A dominant group of any society develops certain cultural narratives in order to justify their underlying rules and structures, according to Paulson. In her talk, she introduced Critical Race Theory, the idea that government laws impact the way certain races are treated. She believes that federal laws have degraded and continue to degrade black Americans.
Paulson said in her talk, “Critical Race Theory comes out of Critical Legal Theory, which really underscores the way in which the law shapes culture…. The theory states that first, racism is ordinary. The interests of the blacks will not be met unless it converges with the interests of white citizens.”
Omar Khan ’20, an attendee of the event, reflected on the application of Critical Race Theory to the current American educational system after Paulson’s presentation, and hopes to see his classes reference this theory more.
“I think Critical Race Theory should be talked about more in our English or History classrooms, because when looking at the fundamentals of the theory, there are components implying racism that are ingrained in our educational system. We should use more of that to analyze some of our texts and historical documents that we see,” said Khan.
According to Paulson, it is important to recognize that discrimination towards black people is built into the legal system and history of America.

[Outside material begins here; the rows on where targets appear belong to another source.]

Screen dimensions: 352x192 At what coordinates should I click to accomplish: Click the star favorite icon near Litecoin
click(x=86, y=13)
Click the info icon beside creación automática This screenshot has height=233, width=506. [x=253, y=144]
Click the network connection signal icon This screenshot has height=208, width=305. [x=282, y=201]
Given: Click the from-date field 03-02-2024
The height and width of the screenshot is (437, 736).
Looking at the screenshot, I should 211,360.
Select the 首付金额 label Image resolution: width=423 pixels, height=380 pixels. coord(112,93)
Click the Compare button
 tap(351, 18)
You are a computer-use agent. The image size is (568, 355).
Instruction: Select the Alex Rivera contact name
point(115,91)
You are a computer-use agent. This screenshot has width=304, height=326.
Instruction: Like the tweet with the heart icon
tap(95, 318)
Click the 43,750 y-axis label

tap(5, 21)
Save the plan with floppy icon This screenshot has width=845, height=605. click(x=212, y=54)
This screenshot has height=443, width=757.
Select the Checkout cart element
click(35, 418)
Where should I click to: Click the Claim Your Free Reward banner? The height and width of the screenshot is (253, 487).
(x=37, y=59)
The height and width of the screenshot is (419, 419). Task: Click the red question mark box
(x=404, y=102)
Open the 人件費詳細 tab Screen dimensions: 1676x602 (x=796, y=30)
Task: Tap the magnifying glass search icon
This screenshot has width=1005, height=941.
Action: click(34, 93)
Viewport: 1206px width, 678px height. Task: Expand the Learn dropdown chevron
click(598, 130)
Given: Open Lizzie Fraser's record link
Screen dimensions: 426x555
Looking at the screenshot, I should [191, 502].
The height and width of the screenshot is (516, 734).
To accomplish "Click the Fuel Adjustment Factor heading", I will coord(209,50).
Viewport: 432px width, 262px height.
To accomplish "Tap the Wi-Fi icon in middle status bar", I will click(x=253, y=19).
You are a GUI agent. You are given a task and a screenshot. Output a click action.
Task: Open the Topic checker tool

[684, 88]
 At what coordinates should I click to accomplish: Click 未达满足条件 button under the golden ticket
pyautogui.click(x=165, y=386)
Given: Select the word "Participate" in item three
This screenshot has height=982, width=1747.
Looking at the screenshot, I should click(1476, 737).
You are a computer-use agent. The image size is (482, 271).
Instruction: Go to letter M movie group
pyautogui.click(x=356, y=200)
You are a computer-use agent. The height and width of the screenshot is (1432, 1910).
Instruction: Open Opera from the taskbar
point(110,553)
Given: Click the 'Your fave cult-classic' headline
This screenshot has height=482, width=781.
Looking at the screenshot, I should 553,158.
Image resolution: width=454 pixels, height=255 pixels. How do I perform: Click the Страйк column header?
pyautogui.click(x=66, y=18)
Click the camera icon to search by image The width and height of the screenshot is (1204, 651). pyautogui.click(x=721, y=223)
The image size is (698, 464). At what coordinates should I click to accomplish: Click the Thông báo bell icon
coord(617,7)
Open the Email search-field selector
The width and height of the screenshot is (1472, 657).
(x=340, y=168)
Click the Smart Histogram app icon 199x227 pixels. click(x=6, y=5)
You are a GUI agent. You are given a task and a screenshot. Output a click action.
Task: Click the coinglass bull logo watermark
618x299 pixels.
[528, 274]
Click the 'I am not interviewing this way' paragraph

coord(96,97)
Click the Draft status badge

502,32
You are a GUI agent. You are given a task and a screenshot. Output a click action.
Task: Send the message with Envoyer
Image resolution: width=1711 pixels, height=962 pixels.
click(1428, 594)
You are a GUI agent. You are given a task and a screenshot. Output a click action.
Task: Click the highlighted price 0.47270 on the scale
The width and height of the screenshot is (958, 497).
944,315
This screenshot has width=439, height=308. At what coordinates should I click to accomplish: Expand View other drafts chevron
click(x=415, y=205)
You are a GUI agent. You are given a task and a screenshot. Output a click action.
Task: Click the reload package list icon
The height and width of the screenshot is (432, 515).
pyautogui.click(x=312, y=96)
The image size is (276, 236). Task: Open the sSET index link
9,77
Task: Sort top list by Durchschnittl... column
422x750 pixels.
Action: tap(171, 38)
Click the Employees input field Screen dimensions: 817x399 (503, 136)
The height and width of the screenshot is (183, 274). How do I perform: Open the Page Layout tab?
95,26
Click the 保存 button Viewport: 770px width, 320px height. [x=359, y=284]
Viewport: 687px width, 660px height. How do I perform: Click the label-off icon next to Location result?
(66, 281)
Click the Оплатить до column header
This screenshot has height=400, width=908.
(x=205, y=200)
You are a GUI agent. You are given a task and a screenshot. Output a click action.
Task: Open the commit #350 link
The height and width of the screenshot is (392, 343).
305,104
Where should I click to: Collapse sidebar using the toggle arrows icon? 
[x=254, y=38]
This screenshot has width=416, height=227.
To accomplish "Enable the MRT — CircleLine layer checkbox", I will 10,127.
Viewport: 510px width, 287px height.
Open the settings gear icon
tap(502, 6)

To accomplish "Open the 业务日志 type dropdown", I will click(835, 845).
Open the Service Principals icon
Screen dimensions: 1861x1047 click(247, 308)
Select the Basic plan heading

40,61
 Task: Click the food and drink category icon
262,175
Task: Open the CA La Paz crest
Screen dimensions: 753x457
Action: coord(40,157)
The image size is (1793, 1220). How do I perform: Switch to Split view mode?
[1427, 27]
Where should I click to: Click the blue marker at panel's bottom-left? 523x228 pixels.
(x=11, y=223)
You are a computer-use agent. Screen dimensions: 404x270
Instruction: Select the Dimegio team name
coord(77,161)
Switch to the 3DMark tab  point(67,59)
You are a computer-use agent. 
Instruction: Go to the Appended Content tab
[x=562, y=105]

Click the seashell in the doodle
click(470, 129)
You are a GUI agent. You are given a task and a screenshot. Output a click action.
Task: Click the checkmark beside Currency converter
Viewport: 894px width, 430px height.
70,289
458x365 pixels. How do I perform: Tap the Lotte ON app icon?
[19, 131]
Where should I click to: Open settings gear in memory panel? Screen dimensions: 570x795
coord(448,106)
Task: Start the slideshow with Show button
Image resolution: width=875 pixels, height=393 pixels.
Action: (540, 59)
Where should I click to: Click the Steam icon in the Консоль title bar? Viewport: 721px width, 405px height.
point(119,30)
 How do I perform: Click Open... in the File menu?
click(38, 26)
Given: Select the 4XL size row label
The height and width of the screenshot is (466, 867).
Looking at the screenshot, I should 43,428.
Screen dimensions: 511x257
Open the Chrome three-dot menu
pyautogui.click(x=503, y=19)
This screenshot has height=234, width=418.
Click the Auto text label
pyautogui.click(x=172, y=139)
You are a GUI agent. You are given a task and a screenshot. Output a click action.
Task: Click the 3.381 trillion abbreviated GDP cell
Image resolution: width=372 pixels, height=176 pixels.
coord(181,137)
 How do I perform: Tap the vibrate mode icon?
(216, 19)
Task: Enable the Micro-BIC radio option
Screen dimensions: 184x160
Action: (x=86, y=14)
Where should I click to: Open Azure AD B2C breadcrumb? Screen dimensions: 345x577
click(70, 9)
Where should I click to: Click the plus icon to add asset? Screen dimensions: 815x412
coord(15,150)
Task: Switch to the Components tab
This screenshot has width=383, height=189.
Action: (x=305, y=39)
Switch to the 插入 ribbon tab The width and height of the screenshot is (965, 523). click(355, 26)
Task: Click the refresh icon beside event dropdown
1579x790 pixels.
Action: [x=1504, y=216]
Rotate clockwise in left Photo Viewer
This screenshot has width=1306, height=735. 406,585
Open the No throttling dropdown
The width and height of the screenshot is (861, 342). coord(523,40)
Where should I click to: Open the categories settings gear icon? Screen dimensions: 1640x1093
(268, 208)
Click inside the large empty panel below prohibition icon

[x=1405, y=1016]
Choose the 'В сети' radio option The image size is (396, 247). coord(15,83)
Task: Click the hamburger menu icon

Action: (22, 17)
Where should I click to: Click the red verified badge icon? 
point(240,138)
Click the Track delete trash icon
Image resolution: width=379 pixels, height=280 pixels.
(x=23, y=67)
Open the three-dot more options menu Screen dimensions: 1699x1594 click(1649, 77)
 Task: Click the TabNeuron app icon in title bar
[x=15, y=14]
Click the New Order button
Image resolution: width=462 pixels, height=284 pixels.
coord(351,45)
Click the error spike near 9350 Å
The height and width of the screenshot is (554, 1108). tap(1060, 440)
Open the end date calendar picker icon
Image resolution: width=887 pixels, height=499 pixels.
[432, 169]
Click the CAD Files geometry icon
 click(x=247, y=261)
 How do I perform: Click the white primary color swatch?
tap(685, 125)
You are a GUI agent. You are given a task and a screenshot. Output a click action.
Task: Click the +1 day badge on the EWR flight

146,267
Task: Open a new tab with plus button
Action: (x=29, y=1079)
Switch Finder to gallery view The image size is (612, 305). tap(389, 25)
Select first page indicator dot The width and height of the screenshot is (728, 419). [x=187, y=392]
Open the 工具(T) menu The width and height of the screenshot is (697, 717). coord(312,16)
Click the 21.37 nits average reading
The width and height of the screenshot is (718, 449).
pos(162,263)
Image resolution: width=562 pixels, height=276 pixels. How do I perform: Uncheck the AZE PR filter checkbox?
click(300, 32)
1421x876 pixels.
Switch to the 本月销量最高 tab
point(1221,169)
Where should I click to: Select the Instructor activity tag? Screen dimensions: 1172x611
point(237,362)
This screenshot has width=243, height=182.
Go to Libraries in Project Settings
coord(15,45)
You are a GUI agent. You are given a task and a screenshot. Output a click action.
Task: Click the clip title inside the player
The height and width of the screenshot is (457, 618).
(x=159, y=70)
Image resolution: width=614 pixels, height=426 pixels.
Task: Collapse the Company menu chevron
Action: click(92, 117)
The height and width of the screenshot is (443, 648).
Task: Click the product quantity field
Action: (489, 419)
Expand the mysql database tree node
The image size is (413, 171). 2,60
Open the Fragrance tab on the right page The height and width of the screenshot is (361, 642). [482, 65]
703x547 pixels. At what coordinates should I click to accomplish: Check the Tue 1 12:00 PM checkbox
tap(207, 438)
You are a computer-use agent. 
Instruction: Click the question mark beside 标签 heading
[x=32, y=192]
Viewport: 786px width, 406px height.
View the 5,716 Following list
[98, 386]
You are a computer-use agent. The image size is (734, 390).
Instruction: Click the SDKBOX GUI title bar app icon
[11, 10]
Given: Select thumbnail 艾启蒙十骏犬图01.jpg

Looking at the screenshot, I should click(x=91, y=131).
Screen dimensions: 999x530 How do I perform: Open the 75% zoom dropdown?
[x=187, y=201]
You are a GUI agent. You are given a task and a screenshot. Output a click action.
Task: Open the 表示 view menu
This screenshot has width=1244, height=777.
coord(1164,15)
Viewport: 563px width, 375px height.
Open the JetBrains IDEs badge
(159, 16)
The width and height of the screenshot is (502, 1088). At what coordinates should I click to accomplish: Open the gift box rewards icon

Paulson said, “Racism is a story of labor, politics, and economics that control power and wealth. One thing that is interesting about whiteness is that though the exact definition changes over time, its nature of trying to segregate from others is the same. Historically, if we look at slave laws dating back to the colonial era, the legal system starts to identify who is black and who is not.”
Paulson believes that being able to claim whiteness and prove that one is not black carries with it a certain amount of privilege.
“Essentially you are able to prove your freedom. Law is the system of how our country operates. In it, whiteness is property. It is a very specific thing that is a covered and protected status,” said Paulson.
Tyren Bynum, Instructor in English, found Paulson’s argument about the division of races and racism to be true. According to Bynum, they permit racial hierarchy to maintain its form throughout different parts of society.
“The overall message is how insidious racism is within the fabric of this country. How the laws, the history, the air we breathe on a continuous basis permits the racial hierarchy to continue to exist. Although we do not see those at times, it is always there. None of this is organic or natural, but it has all been constructed,” said Bynum.
Paulson emphasized that it should still be every citizen’s goal to help build a more fair country for all races, mentioning a United States 1982 Federal Code, which states that all citizens in the U.S. have the same right as enjoyed by white citizens.
“This means that white citizenry is the norm. In thinking about how to make things better, I want to start with the statement that I love U.S. history. Regardless of how it has disheartening, brutal, and unfair aspects, I love it because it is a phenomenal story. It is one that we all have to create and write together. It is important that we write it together, so that we have the pieces in it that will help us create a more egalitarian society,” said Paulson.
The Smith Presentation Series plans on featuring many more speakers in the future. David Fox, Chair of Interdisciplinary Studies, noted that many of the topics that Paulson discussed will be continuously mentioned.
Fox said, “The charges of the presentations that are organized by the Department of Interdisciplinary Studies is to embed studies of axes of identity, of systems and structures of hierarchy and power, of differences and commonalities across groups and individuals into the academic program. What is empathy? Inclusion? Justice? These are some of the questions that the presentations and the department must continue to tackle.”